Strong profiling is not mathematically optimal for discovering rare malfeasors

William H Press

doi:10.1073/pnas.0813202106

. 2009 Feb 2;106(6):1716–1719. doi: 10.1073/pnas.0813202106

Strong profiling is not mathematically optimal for discovering rare malfeasors

William H Press ^1,¹

PMCID: PMC2634801 PMID: 19188610

Abstract

The use of profiling by ethnicity or nationality to trigger secondary security screening is a controversial social and political issue. Overlooked is the question of whether such actuarial methods are in fact mathematically justified, even under the most idealized assumptions of completely accurate prior probabilities, and secondary screenings concentrated on the highest-probablity individuals. We show here that strong profiling (defined as screening at least in proportion to prior probability) is no more efficient than uniform random sampling of the entire population, because resources are wasted on the repeated screening of higher probability, but innocent, individuals. A mathematically optimal strategy would be “square-root biased sampling,” the geometric mean between strong profiling and uniform sampling, with secondary screenings distributed broadly, although not uniformly, over the population. Square-root biased sampling is a general idea that can be applied whenever a “bell-ringer” event must be found by sampling with replacement, but can be recognized (either with certainty, or with some probability) when seen.

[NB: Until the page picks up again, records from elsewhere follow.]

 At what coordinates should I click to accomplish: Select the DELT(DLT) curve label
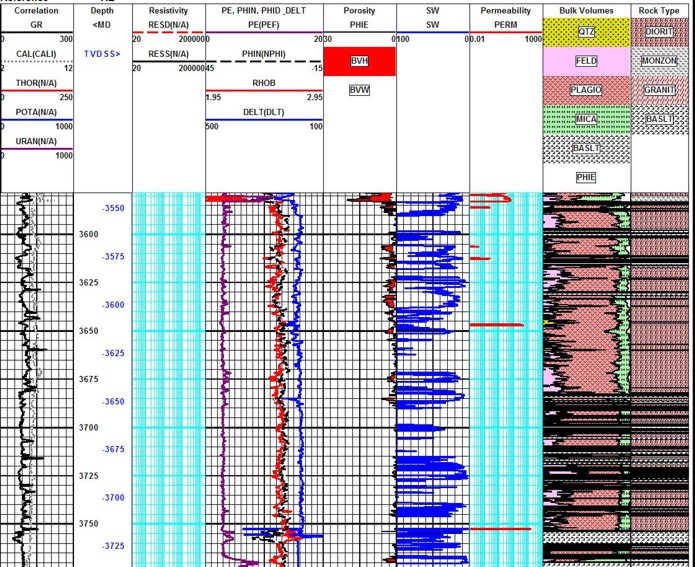[264, 112]
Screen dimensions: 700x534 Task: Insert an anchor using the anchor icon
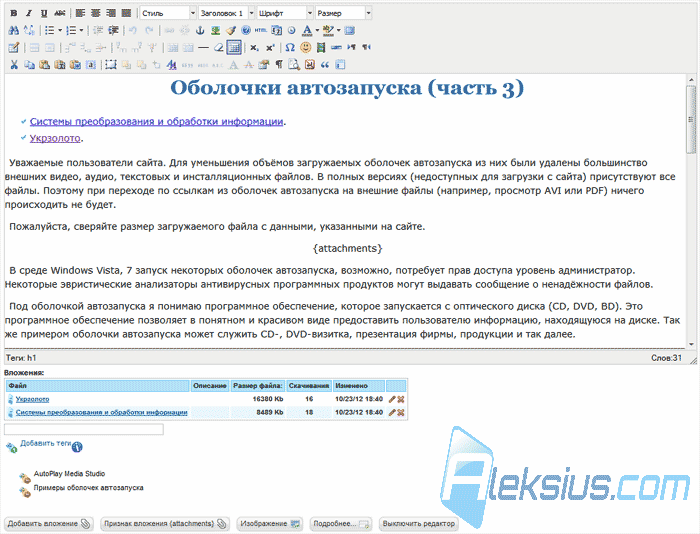200,30
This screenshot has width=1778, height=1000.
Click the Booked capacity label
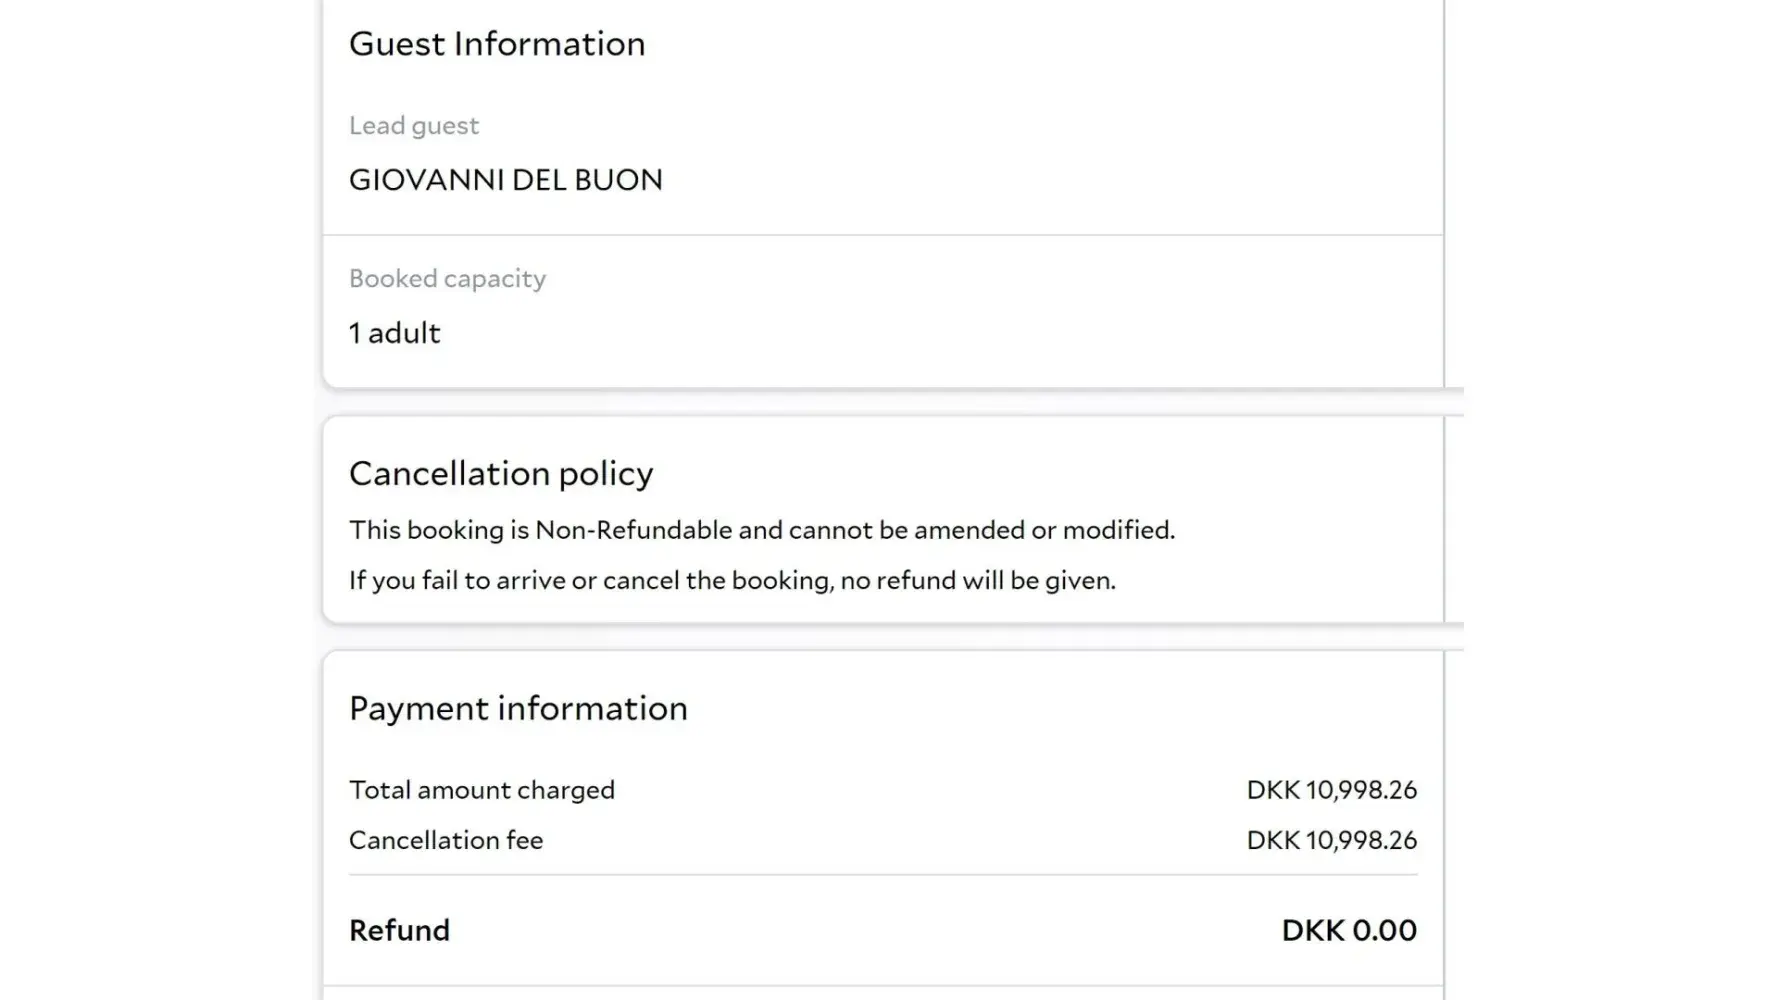click(447, 279)
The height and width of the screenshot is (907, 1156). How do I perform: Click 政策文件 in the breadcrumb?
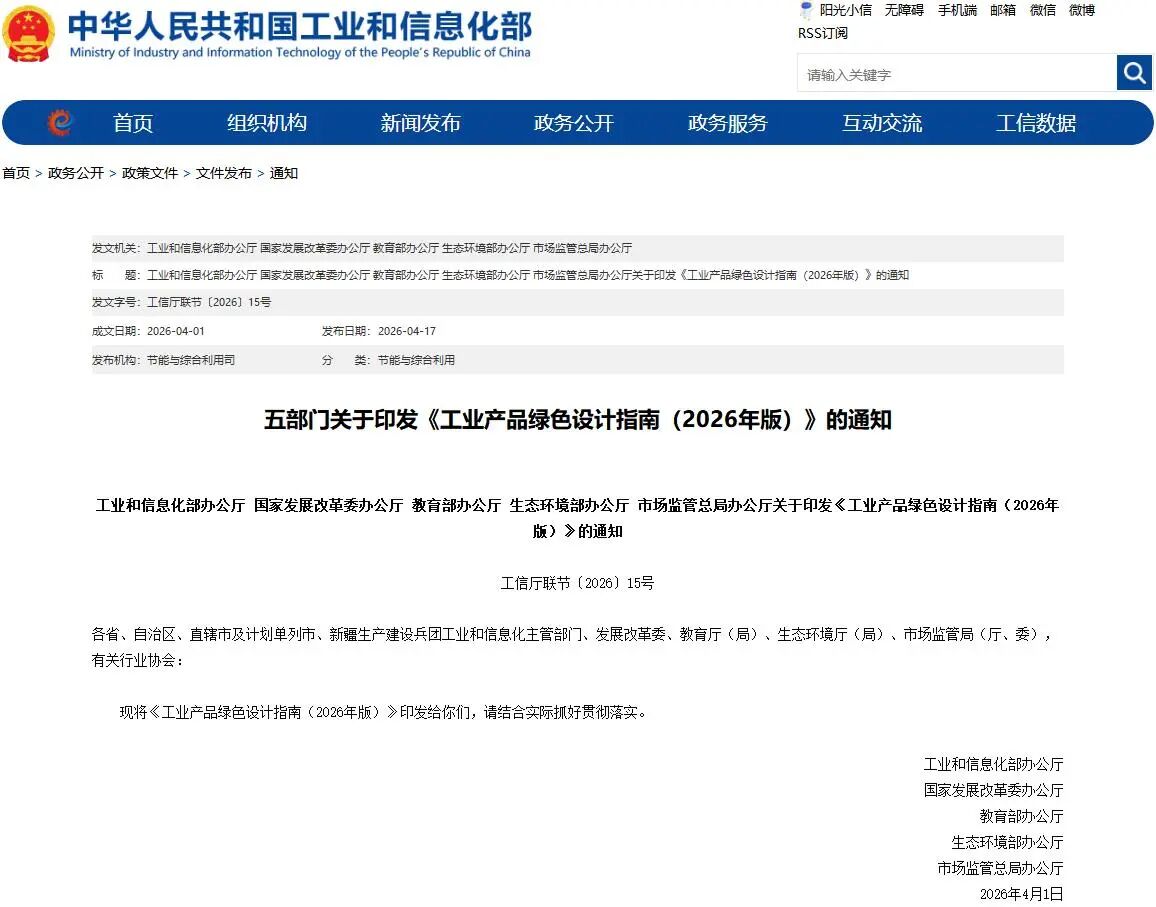tap(150, 173)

Keywords: screening, square-root biased sampling, rare events

In a large population of individuals labeled j = 1,2,…, N, governments attempt to find the rare malfeasor j = j_* (terrorist, for example, refs. 1–3)^† by assigning prior probabilities p_j to individuals j, in some manner estimating the chance that each is a malfeasor. Societal resources for secondary security screening are then concentrated against individuals with the largest priors. We may call this “strong profiling” if the concentration is at least proportional to p_j for the largest values of p_j. Secondary screening may take the form of airport luggage search, police investigation, physical search, or other societally sanctioned but personally intrusive actions.

In general, police strategies that use such priors are termed actuarial methods (4). Racial profiling, as commonly defined (5), is one such actuarial method. It occurs when an individual's prior is explicitly conditioned on his or her race, ethnicity, nationality, or religion. What distinguishes racial profiling, and actuarial methods generally, from investigational methods often perceived as more acceptable is that the prior probabilities are associated with the individual a priori, and not associated with evidence of any actual criminal conduct.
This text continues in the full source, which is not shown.